Webpage Automation: Search Craigslist.
;***************************************************************************
;**
;** Search Craigslist for an item.
;**
;** Purpose: locate and display craigslist result in IE browser
;** Inputs: starting url, query settings
;** Outputs: displays results in IE browser
;** TO DO: Optionally add code to store the results of to a file
;** Revisions: Deana Falk 2013.10.11
;***************************************************************************
;>search for:
;in:<select id="cAbb" name="catAbbreviation">
;<option value="ccc">all community<option value="eee">all event<option value="sss">all for sale / wanted<option disabled value="">--<option value="art"> art & crafts
;<option value="pts"> auto parts
;<option value="bab"> baby & kid stuff
;<option value="bar"> barter
;<option value="bik"> bicycles
;<option value="boa"> boats
;<option value="bks"> books
;<option value="bfs"> business
;<option value="car"> cars & trucks
;<option value="emd"> cds / dvds / vhs
;<option value="clo"> clothing
;<option value="clt"> collectibles
;<option value="sys"> computers & tech
;<option value="ele"> electronics
;<option value="grd"> farm & garden
;<option value="zip"> free stuff
;<option value="fur"> furniture
;<option value="tag"> games & toys
;<option value="gms"> garage sales
;<option value="for"> general
;<option value="hsh"> household
;<option value="wan"> items wanted
;<option value="jwl"> jewelry
;<option value="mat"> materials
;<option value="mcy" selected> motorcycles/scooters
;<option value="msg"> musical instruments
;<option value="pho"> photo/video
;<option value="rvs"> recreational vehicles
;<option value="spo"> sporting goods
;<option value="tix"> tickets
;<option value="tls"> tools
;<option disabled value="">
;<option value="ggg">all gigs
;<option value="hhh">all housing
;<option value="jjj">all jobs
;<option value="ppp">all personals
;<option value="res">all resume
;<option value="bbb">all services offered</select>
;
Browser = ObjectCreate("InternetExplorer.Application")
browser.visible = @TRUE
;url = 'http://seattle.craigslist.org/mcy/' ;Motorcycle
;url = 'http://seattle.craigslist.org/spo/' ;Sporting goods
url = 'http://seattle.craigslist.org/sss/'
query = "WinBatch Rocks"
browser.navigate(url)
While browser.readystate <> 4
TimeDelay(0.5)
EndWhile
doc = browser.document
form = doc.forms.Item(0)
form.GetElementsByTagName("INPUT").Item(0).Value = query
form.GetElementsByTagName("INPUT").Item(2).Value = 1 ; zoomtoposting ( leave as is )
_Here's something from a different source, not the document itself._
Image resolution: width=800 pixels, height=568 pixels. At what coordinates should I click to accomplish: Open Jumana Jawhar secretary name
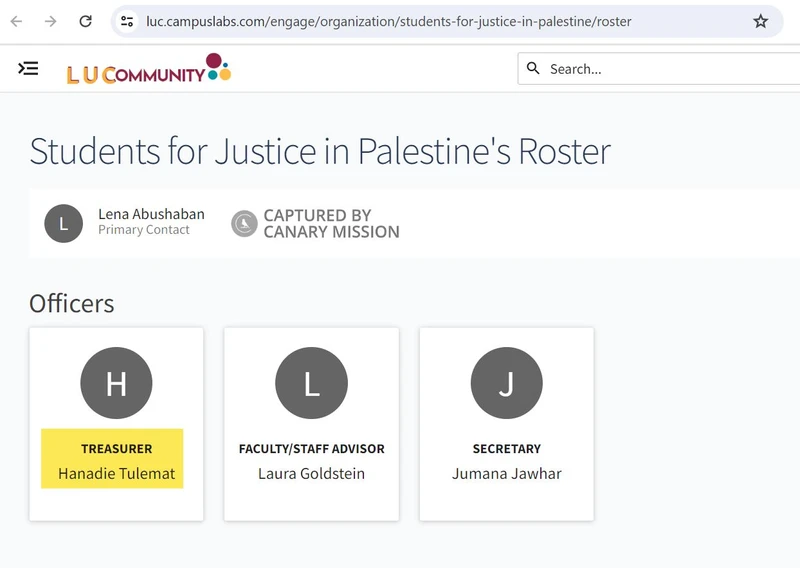coord(507,474)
form.GetElementsByTagName("INPUT").Item(3).Value = "1" ; min price
form.GetElementsByTagName("INPUT").Item(4).Value = "500" ; max price
form.GetElementsByTagName("INPUT").Item(5).Value = 1 ; has pic
form.GetElementsByTagName("INPUT").Item(6).Value = 0 ; only titles
; Unfortunately .Click method doesn't work on IE 9 or newer.
; However this method seems to work:
; Reference: http://techsupt.winbatch.com/webcgi/webbatch.exe?techsupt/tsleft.web+WinBatch/OLE~COM~ADO~CDO~ADSI~LDAP/OLE~with~MSIE+IE9~Click~or~Focus~Methods~Fail.txt
objBtn = form.GetElementsByTagName("INPUT").Item(1)
objEvent = browser.document.createEvent("HTMLEvents")
objEvent.initEvent("click", @TRUE, @TRUE)
objBtn.dispatchEvent(objEvent)
While browser.readystate <> 4
TimeDelay(0.5)
EndWhile
Exit
Reference: http://techsupt.winbatch.com/webcgi/webbatch.exe?techsupt/tsleft.web+WinBatch/OLE~COM~ADO~CDO~ADSI~LDAP/OLE~with~MSIE/User~Samples+Search~Craigslist.txt
Deana, you use this format:
doc = browser.document
form = doc.forms.Item(0)
form.GetElementsByTagName("INPUT").Item(0).Value = query
form.GetElementsByTagName("INPUT").Item(2).Value = 1 ; zoomtoposting ( leave as is )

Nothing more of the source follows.